I to jest właśnie wasz problem. Czytacie jakieś opowieści dziwnej treści, brednie i idiotyzmy wyssane z bardzo brudnego palca. Wszystkie wywody różnych chłopców w krótkich majteczkach, które można znaleźć w necie na forach można potłuc o kant D.
Napisać można wszystko, papier jest cierpliwy. Ale to już zakrawa na jakiś skraj paranoi, jeśli ja podaję wam wyniki testów z naprawdę wiarygodnego źródła (audio DE), gdzie stoi jak wół, że najlepsze odtwarzacze osiągają takie same wyniki z CD i SACD, gdy podaję linki to stron wyjaśniających teorię kodowania i zapisu cyfrowego, strony, gdzie ludzie znający się na rzeczy podają fakty z których wynika, że tzw. "gęste" formaty wcale nie są lepsze niż CD, ale mogą zagrać gorzej, a wy swoje, że cośtam cośtam.
No ludzie, przejrzyjcie na oczy. Naprawdę nikt, kto choć odrobinę zna się na rzeczy w dzisiejszych czasach się nie ośmiesza wywodami z krainy audiovoodoo, że "gęste" formaty cośtam, bo cośtam.
Na zachodzie jest konkurencja, jeden drugiego pilnuje i każdy tylko czeka na potknięcie innego. Gdyby jakiś magazyn zaczął pisać bzdury, to momentalnie ktoś by to wykorzystał, żeby go zdyskredytować i ośmieszyć. Chętnych do zajęcia miejsca po stereoplay czy audio jest całkiem sporo. Więc oni muszą pisać rzeczy poparte faktami, wynikami z laboratorium, w końcu bazującą na wiedzy, a nie przesądach i wydumanych bajkach. I co oni piszą?
stereoplay w swojej liście najlepszych urządzeń sieciowych, które grają zarówno CD audio, jak i 24/96 i 24/192 podaje takie rezultaty. Linn Klimax DS/1 (w atrakcyjnej cenie 15.850 Euro) dostaje dla 16/44,1 kHz 68 punktów, dla 24/96 70 punktów, a dla 24/192 71 punktów. Czy ktoś trzeźwo myślący będzie się upierał przy takich faktach, że CD gra gorzej? Bo 3 punkty mniej? To ma być ta przepaść?!
Idźmy dalej. Odtwarzacze CD/SACD. Najlepszy dostaje 64/66 punktów. Ale dla równowagi najlepszy odtwarzacz CD dostaje 66 punktów.
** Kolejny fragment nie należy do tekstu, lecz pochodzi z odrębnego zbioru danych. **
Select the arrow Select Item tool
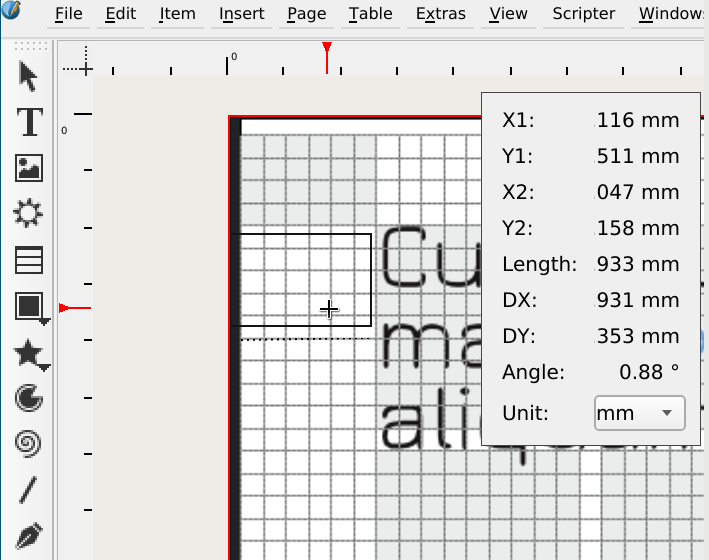The image size is (709, 560). [29, 76]
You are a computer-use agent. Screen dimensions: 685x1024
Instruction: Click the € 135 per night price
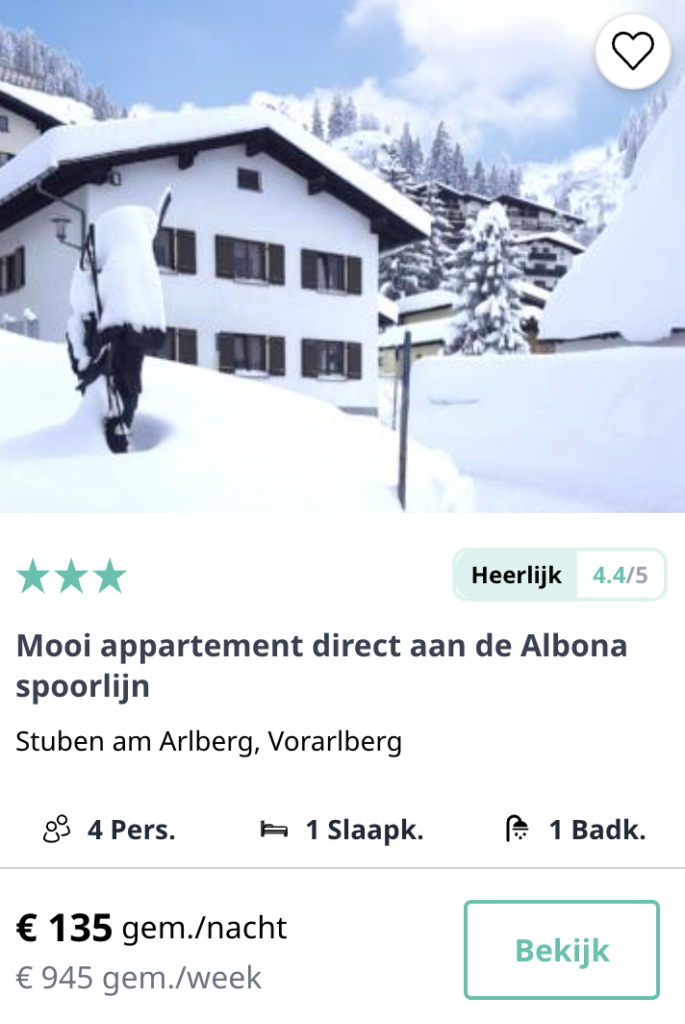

Identyczną ocenę, jak najlepszy odtwarzacz SACD. Coś już świta?
Natomiast w audio na samym szczycie mamy odtwarzacz CD/SACD, który ma identyczną ocenę brzmienia dla cd i SACD.
Więc w praktyce mamy potwierdzone przez dwa największe magazyny, że jakość CD=SACD. Koniec. Kropka.
Dwa największe magazyny, któe dysponują najlepszym sprzętem odsłuchowym, ogromnym budżetem, laboratorium pomiarowym dysponującym najlepszym sprzętem, najlepszymi technikami i najlepszymi testerami orzeka jednoznacznie, że SACD gra tak samo, jak CD. A ty człowieku chcesz sobie WYPALIĆ płytkę i testować?! Na czym chcesz testować. Człowieku, z czym do ludzi. Za kogo ty się masz. Toć to zupełnie, jakby blacharz pan Józek, który ma do dyspozycji komplet młotków i spawarkę chciał stawać w szranki z jakimś koncernem motoryzacyjnym i robił z siebie autorytet, chociaż skończył zaledwie zawodówkę.
A do tego jeszcze jest teoria matematyczna, która mówi wyraźnie, że można jednoznaczni i bez żadnych zniekształceń przekształcić sygnał analogowy na cyfrowy i odwrotnie. I teoria ma już ponad pół wieku! Przez ten czas był chyba czas, żeby ją podważyć lub potwierdzić. Tak więc teoria obowiązuje już od lat 50-tych ubiegłego wieku. Czas, żeby nadrobić zaległości, zejść na ziemię i przejrzeć na oczy. I przestać wierzyć w bajki!